Blog

What is a Data Contract: 6 Key Components You Need to Understand

By
Yali Sassoon
&
November 27, 2023
Share this post


A data contract serves as an agreement between data producers and consumers, ensuring functionality, manageability, and reliability akin to business contracts in product supply chains.

It’s been just over a year since data contracts were the center of a lot of controversy, and it’s great to see that debate is over: data contracts have been broadly accepted and are increasingly adopted by organizations looking to democratize data and improve data quality.

During this time Andrew Jones has published his excellent book Driving Data Quality with data contracts, Chad Sanderson has launched Gable.ai and the concept of data contracts has been incorporated into a number of products including Starburst and dbt. (Stay tuned for upcoming developments at Snowplow here.)

But as data contracts become more widespread we’re seeing the concept being watered down as more and more people jump on the bandwagon. (This might have reached its nadir with Hightouch’s launch of “data contracts”.) So now feels like a good moment to review what are the critical components of a data contract and why. 

data contracts image 1

What are the critical components of data contracts?

Ownership

In order to use data effectively in an organization, there must be clear ownership for each stage of the data value chain. This is  difficult to achieve in practice, as many organizations overload their central data team with responsibility for the entire data value chain. Data contracts are designed to solve this bottleneck in data teams , by providing a clean way of assigning ownership for the different parts of the value chain to data producers and consumers.

Ownership is therefore one of the fundamental pieces of metadata that has to be captured in any data contract. A data contract should not just describe what standards the data will meet at different points in the data value chain, but who is responsible for ensuring that the data meets that standard.

It is not uncommon to not only identify the owner of the data set described by the data contract, but also the different ways to contact the owner and get support in the data contract itself.

Schema

 To consume data on an ongoing basis, you need to know how that data is structured. (If you’re performing a one-off analysis, you can spend the time figuring out the structure. But if you want to keep a data application consuming a data feed on an ongoing basis, you need to know that the data that will arrive will conform to the same structure as the data you’ve consumed to date.) Schema is therefore a key element to any data contract. 

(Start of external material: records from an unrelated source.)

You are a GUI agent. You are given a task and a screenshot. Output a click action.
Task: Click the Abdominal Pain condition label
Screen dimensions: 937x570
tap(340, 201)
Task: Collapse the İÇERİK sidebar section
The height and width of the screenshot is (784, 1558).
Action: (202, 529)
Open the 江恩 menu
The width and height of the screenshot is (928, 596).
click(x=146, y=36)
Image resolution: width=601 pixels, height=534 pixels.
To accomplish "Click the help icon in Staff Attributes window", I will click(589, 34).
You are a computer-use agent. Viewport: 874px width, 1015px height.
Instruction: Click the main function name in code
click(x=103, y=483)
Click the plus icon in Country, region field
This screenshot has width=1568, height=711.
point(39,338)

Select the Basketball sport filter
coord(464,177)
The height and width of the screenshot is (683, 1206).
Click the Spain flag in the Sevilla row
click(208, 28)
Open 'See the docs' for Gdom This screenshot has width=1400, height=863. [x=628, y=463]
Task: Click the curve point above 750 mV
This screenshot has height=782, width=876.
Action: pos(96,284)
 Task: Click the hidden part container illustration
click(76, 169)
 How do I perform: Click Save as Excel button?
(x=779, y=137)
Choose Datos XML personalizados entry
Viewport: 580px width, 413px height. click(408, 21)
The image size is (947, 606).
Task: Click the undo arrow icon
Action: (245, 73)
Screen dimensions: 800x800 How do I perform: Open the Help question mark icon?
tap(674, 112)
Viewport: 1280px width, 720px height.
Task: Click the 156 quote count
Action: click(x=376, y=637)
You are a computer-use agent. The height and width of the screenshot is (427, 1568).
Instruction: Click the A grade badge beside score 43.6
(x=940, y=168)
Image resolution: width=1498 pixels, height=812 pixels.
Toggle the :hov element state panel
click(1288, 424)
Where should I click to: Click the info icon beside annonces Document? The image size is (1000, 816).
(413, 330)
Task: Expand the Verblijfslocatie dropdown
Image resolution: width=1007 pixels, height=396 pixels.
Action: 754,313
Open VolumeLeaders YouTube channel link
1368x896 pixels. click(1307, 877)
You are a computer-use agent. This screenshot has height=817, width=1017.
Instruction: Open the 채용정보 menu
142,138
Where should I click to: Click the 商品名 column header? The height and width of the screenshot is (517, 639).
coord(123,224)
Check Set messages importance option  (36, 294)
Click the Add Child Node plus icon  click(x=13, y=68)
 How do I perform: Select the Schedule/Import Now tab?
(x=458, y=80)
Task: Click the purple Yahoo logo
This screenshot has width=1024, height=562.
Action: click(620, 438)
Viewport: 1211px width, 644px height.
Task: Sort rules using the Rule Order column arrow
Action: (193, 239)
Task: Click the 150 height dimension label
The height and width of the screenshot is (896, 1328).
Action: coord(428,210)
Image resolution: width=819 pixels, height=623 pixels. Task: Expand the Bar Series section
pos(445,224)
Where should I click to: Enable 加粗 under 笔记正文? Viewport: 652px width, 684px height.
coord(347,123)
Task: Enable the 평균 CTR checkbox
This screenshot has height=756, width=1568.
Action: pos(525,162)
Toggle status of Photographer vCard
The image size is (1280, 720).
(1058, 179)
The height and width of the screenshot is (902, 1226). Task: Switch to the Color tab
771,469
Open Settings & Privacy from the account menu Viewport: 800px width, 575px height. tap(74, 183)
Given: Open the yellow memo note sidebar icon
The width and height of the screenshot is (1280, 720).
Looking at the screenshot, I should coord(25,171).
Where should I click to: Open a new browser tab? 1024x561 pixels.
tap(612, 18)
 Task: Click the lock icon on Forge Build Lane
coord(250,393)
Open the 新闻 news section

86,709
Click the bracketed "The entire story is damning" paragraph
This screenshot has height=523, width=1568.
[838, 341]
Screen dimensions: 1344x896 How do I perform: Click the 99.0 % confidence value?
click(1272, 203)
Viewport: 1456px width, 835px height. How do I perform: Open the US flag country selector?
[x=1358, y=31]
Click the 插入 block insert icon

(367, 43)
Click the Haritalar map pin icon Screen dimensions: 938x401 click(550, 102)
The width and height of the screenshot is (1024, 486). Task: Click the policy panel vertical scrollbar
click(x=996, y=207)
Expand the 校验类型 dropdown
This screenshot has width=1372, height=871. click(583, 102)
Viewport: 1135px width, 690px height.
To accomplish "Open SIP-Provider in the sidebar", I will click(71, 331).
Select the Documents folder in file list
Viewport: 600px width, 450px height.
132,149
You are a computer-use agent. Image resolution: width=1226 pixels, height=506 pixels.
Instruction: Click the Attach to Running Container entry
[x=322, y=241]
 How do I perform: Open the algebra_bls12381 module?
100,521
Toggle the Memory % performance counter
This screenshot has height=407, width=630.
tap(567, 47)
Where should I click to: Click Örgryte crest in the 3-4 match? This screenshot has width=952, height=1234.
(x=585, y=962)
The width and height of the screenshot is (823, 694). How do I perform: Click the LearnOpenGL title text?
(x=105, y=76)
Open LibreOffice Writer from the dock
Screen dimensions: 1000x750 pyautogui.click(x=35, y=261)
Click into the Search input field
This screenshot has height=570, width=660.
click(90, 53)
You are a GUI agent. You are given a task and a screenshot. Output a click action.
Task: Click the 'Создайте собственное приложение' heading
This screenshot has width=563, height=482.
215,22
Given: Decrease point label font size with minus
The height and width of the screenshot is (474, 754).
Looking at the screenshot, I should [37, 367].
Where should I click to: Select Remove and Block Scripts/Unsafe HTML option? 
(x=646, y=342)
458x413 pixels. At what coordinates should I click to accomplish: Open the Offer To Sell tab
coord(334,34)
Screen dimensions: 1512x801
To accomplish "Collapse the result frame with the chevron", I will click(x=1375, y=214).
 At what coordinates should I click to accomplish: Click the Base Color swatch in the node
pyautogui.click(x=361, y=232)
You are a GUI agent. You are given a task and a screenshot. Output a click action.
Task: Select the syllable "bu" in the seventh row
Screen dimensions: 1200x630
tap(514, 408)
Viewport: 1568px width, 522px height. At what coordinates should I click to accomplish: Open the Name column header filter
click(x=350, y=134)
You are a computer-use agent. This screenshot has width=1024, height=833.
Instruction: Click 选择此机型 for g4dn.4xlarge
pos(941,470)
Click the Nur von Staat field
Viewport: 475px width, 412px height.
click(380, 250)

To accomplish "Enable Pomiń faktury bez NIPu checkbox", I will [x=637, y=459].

This is the element of data contracts that everyone remembers, however lax their definition of a data contract is. At Snowplow, we’ve been supportng this element since 2014 when we first introduced self-describing JSONs and then Iglu, our schema registry. However, as we’ve seen above with Ownership and we’ll see below, a data contract needs to contain a lot more than just a schema. 

Semantics

To gain insights and draw conclusions from data, it is not sufficient to know the structure of the data (i.e. the schema), you also need to know what the data means (i.e. the semantics). In many organizations, there are typically a handful of people who are known as “experts” on particular data sets because they have lots of experience working with those data sets, they understand exactly how the data was created, and as a result are able to use those data sets to develop answers, insights and applications much faster than their colleagues. The difference between them and the rest of the company comes down to a deep understanding of the semantics of the data. Let’s bring this to life with a few examples:

  • If you have a data point that describes how long someone ran for, you not only need to know that it is a numeric field type, but also that the units are in km rather than miles, for example. If the data changes, so that at a certain point it starts reporting in miles rather than km, or some of the data is in km and some is in miles, that is a problem that needs to be addressed as part of the data processing.
  • If you have Salesforce opportunity data, it’s not enough to know that a particular field represents “stage 4 in the opportunity funnel” - you need to know the definition that sales people use to categorize that opportunity in stage 4, and how that definition might vary between different members of the team and the team over time. 
  • If you have a data point that describes the number of sessions that a user has engaged with your applications, you need to know how those sessions are defined, and any variation in that definition across different applications and platforms and over time. 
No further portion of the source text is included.